Todo for the project
- The code starts by installing and importing the necessary packages, including TensorFlow, pandas, scikit-learn, numpy, regular expressions, NLTK, Matplotlib, and the Hugging Face Transformers library.
- Several functions are defined for preprocessing and cleaning text data, including removing stopwords, short words, special characters, and converting text to lowercase.
- Reads a dataset from a CSV file, drops unnecessary columns, removes NaN values, and shuffles the dataset.
- Loads the DistilBERT tokenizer and model from the Hugging Face Transformers library.
- Sets the maximum length for input sentences.
- Tokenizes and encodes sentences using the DistilBERT tokenizer.

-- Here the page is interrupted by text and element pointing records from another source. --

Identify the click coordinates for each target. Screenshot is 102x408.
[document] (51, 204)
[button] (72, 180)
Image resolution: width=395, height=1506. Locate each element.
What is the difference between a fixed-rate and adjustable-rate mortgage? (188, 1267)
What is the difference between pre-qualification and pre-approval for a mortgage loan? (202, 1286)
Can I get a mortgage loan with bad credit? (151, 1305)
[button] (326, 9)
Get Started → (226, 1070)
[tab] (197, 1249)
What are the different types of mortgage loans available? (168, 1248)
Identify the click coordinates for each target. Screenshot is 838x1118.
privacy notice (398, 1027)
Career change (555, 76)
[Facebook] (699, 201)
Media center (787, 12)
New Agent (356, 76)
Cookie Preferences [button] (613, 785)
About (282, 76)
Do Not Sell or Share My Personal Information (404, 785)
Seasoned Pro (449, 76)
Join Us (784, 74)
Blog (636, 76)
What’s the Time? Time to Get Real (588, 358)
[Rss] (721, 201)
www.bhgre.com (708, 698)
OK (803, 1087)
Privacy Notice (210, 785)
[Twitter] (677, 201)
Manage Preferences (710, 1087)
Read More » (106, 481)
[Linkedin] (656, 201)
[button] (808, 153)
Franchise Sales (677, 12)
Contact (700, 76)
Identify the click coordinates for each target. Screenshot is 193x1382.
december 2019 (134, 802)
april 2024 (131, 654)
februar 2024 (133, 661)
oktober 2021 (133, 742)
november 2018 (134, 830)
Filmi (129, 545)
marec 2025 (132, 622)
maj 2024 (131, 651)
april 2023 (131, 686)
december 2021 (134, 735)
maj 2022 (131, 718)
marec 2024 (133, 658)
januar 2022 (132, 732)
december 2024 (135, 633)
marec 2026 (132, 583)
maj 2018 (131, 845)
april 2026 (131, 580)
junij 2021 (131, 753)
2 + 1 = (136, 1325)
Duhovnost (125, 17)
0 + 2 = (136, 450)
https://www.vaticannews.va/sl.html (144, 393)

- Prepares input sentences, attention masks, and labels for model training.
- Defines a neural network model that uses DistilBERT embeddings.
- The model includes a Dense layer, Dropout layer, and output layer.
- Saves the model input (input_ids, attention_masks, labels) into pickle files for later use.
- Splits the data into training and validation sets.
- Defines the loss function, metrics, and optimizer for the model.
- Compiles the model.
- Trains the model on the training data, validating on the validation set.
- Saves the best model based on validation loss.
- Uses TensorBoard to visualize training and validation curves.
- Loads the saved model weights.
- Uses the model to make predictions on the validation set.
- Calculates and prints the F1 score and classification report.
- Creates and compiles a new model for future use.
- Prints the F1 score and classification report on the validation set.
The code essentially demonstrates the process of fine-tuning a DistilBERT model for text classification using TensorFlow and Keras.